Je vous remercie d'avoir eu la subtile initiative de lancer cette réflexion. Dans la gouvernance de l'Internet, les leviers d'action sont internationaux, mais aussi nationaux : c'est sur ces derniers que je centrerai mon propos, en me plaçant sous l'angle technico-économique qui est celui de l'Arcep.

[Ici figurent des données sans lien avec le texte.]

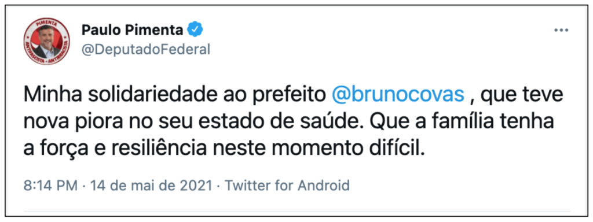The width and height of the screenshot is (593, 222).
Task: Open the @DeputadoFederal handle
Action: click(145, 50)
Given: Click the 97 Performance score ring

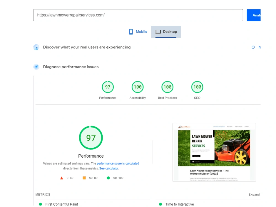Looking at the screenshot, I should click(x=91, y=137).
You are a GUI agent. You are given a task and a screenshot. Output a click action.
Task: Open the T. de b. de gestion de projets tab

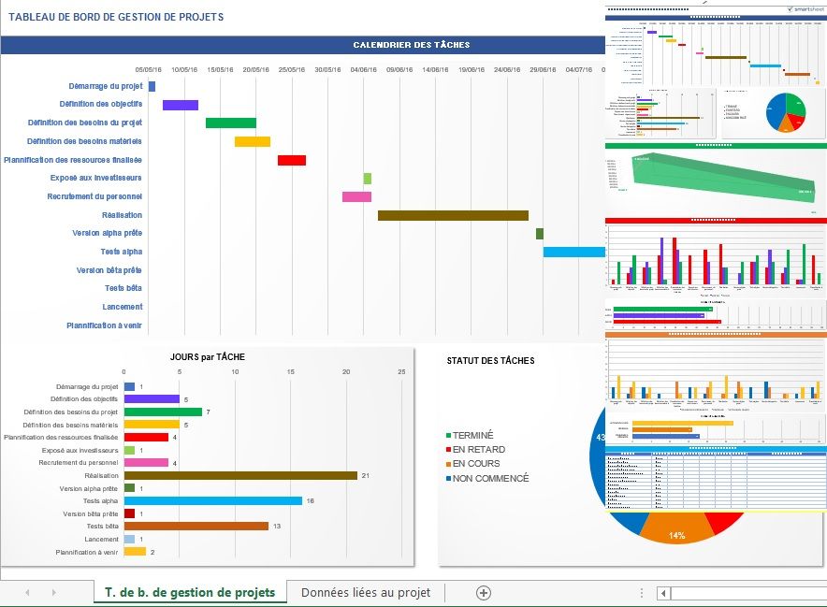(x=190, y=592)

Internet est devenu, en quelques décennies, ce lieu unique où coexistent le lucratif et le non lucratif, le privé et le public, ce qui en fait un objet économique, juridique et sociétal nouveau. Pour autant, il se donne aussi dans la forme classique d'un réseau de communication, dans la continuité de la séquence ouverte au XIXème siècle avec l'apparition du télégraphe. Les contenus de toutes natures qu'il achemine de par le monde l'étaient déjà, depuis un siècle, par les modes de communication classiques. Ce qui est nouveau, en revanche, c'est le protocole d'acheminement, l'IP, qui répond à des règles identiques sur tout le réseau, fixées, à l'origine, par les Etats-Unis pour une grande part. Se posent, de là, des questions nouvelles.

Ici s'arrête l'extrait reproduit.